Work request
Start at the line with "ELI (179, 1140)" in the records below, stop at the line with "RE:23 Stories (501, 947)", and return every line in that span exactly, the two end lines included.

Data listing
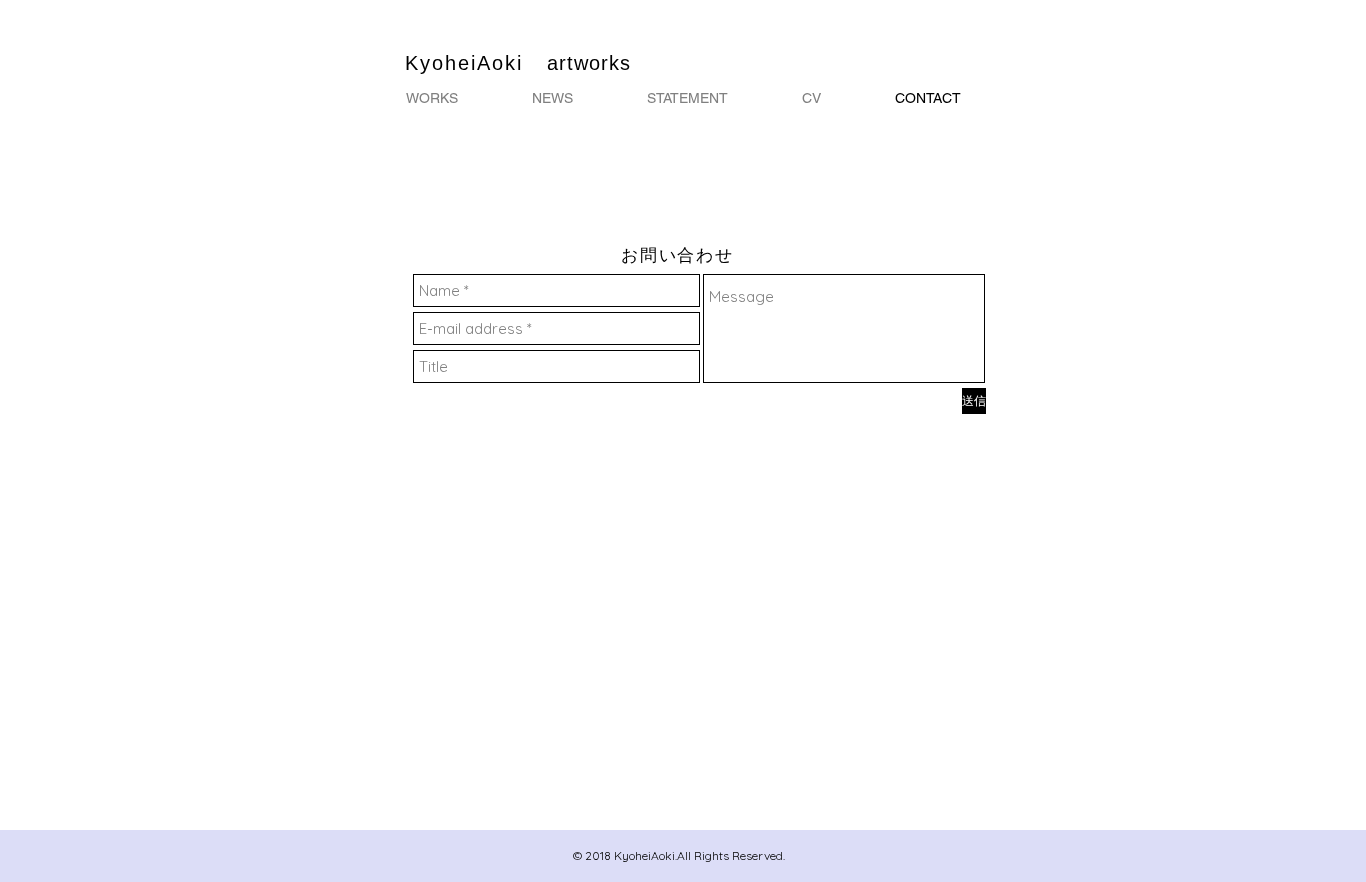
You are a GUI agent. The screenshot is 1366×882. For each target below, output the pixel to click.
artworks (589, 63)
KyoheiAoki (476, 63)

==

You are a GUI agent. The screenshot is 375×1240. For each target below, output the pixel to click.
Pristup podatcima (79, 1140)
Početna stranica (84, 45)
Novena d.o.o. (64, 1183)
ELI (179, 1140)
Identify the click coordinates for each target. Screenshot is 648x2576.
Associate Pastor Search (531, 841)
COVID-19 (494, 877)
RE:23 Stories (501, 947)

* * *

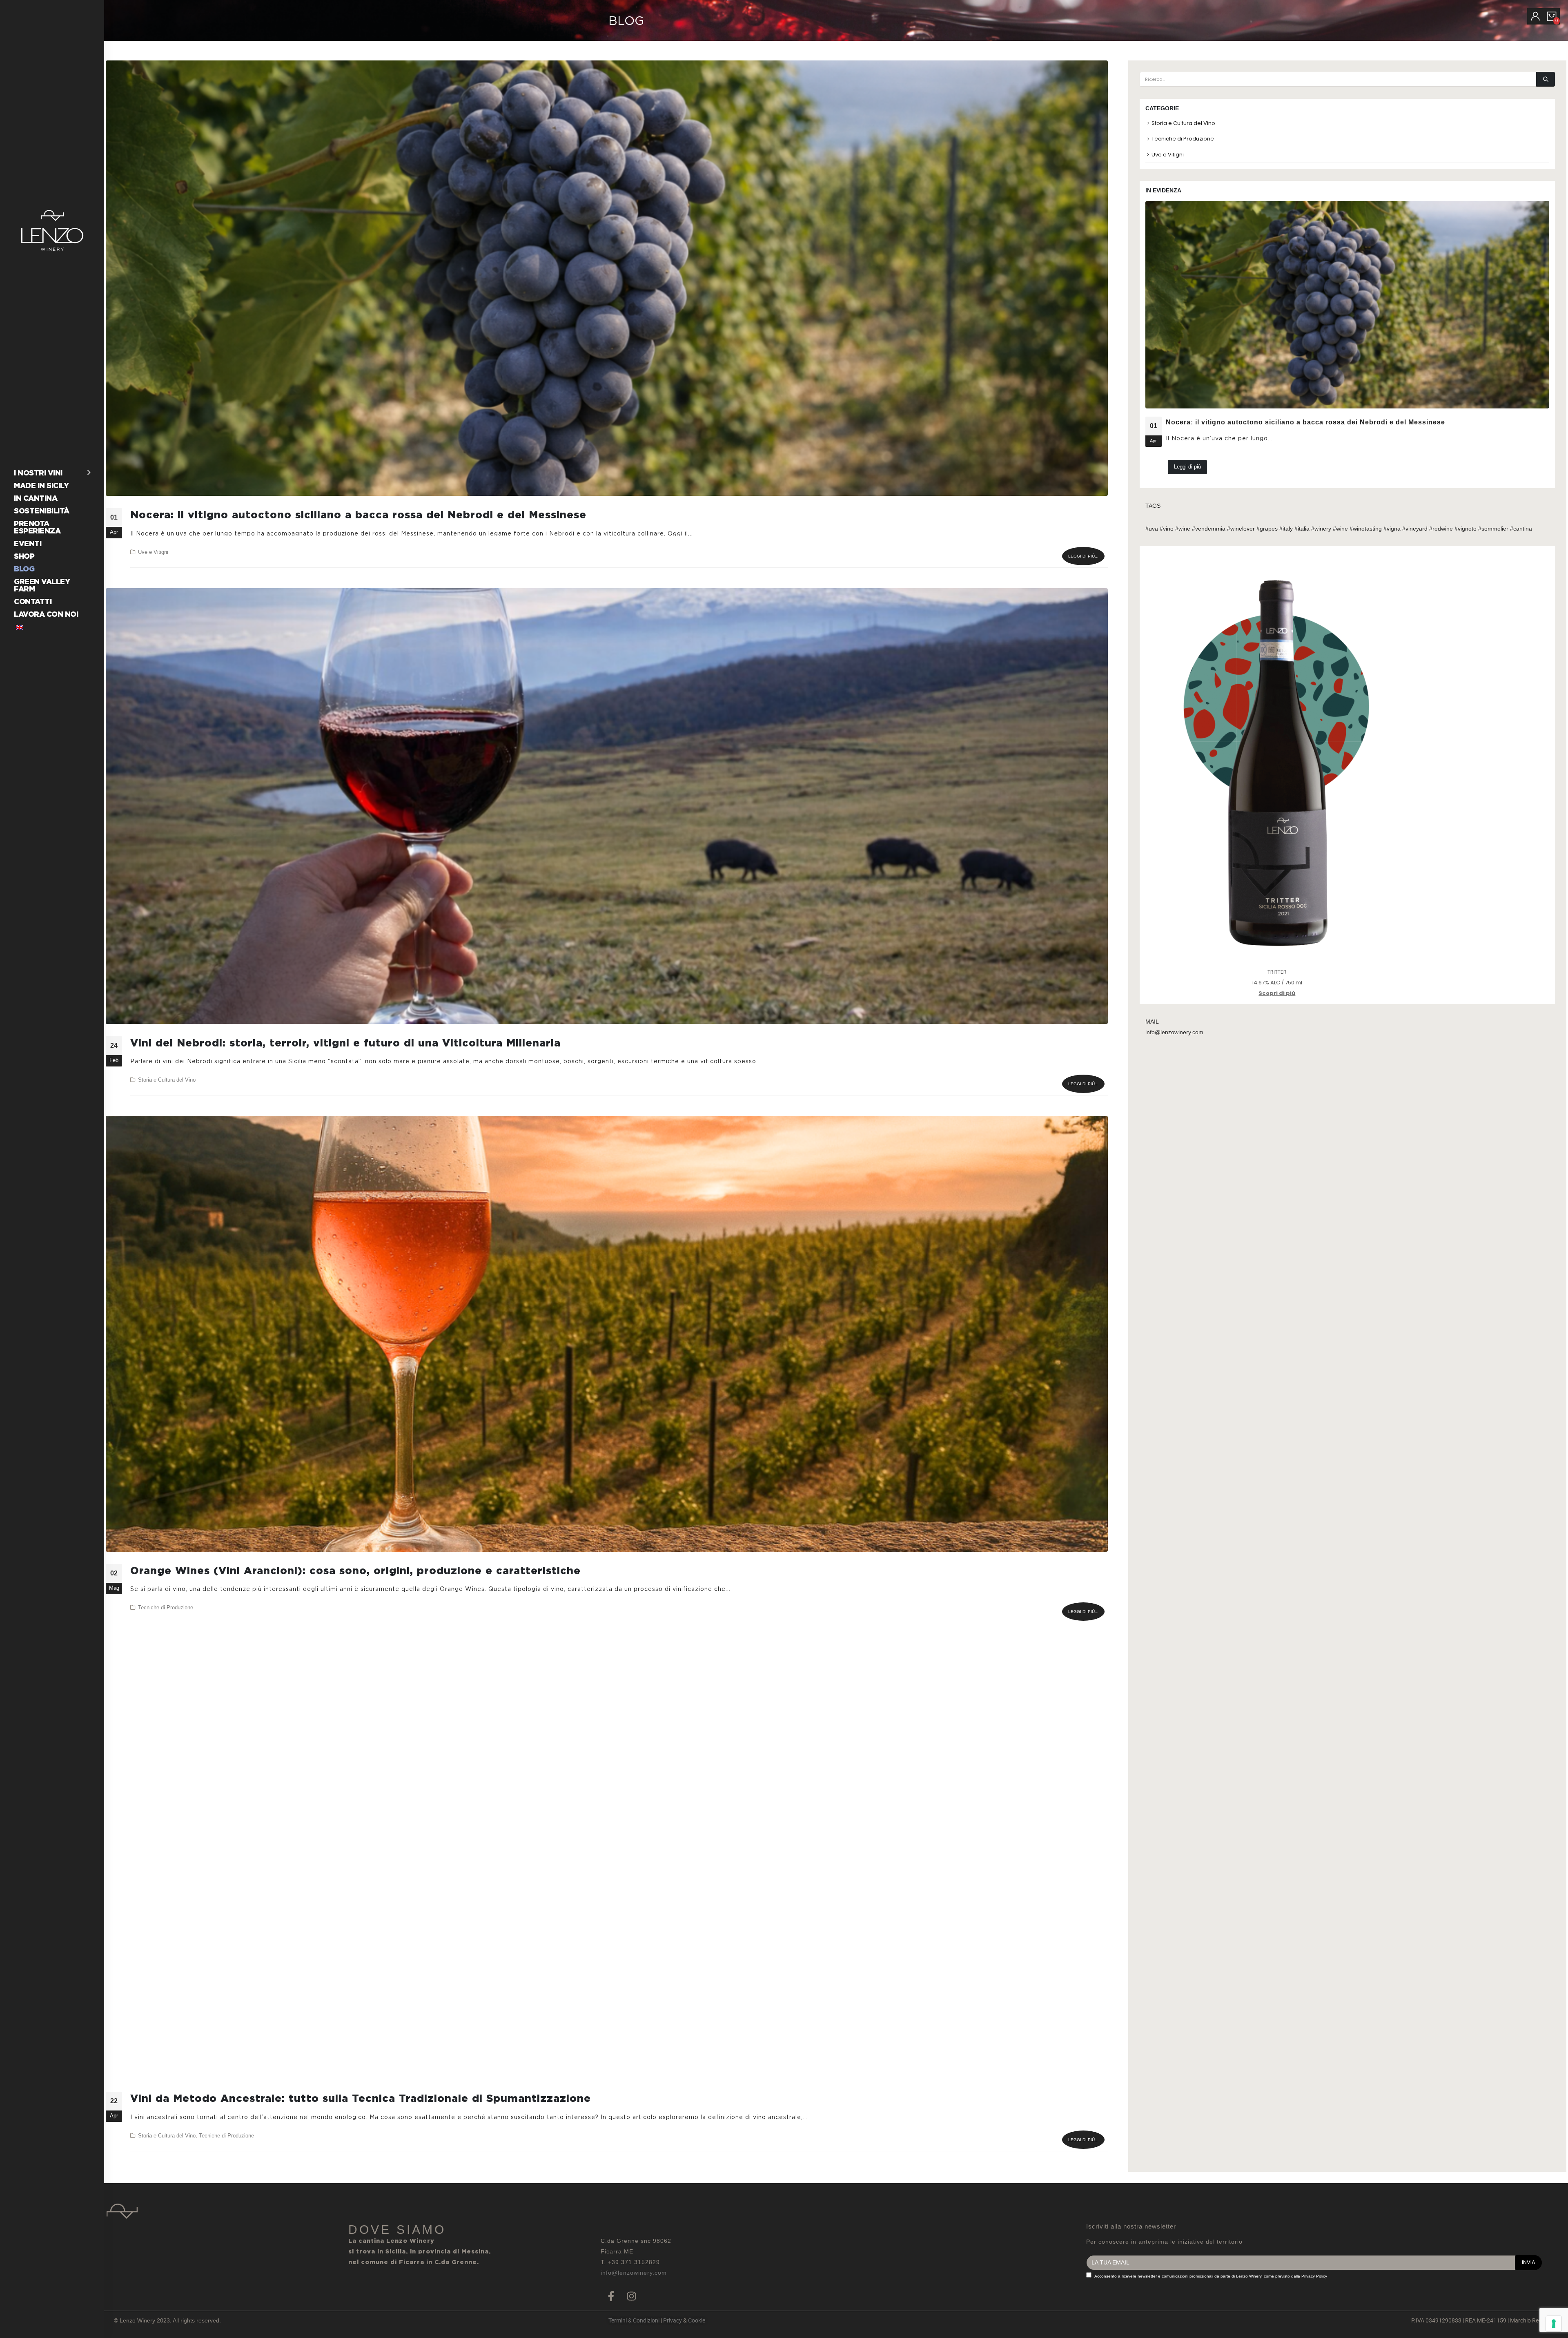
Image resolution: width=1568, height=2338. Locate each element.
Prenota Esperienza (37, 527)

Task result
ELI (179, 1140)
Identify the click coordinates for each target. Screenshot is 648x2576.
Associate Pastor Search (531, 841)
COVID-19 (494, 877)
RE:23 Stories (501, 947)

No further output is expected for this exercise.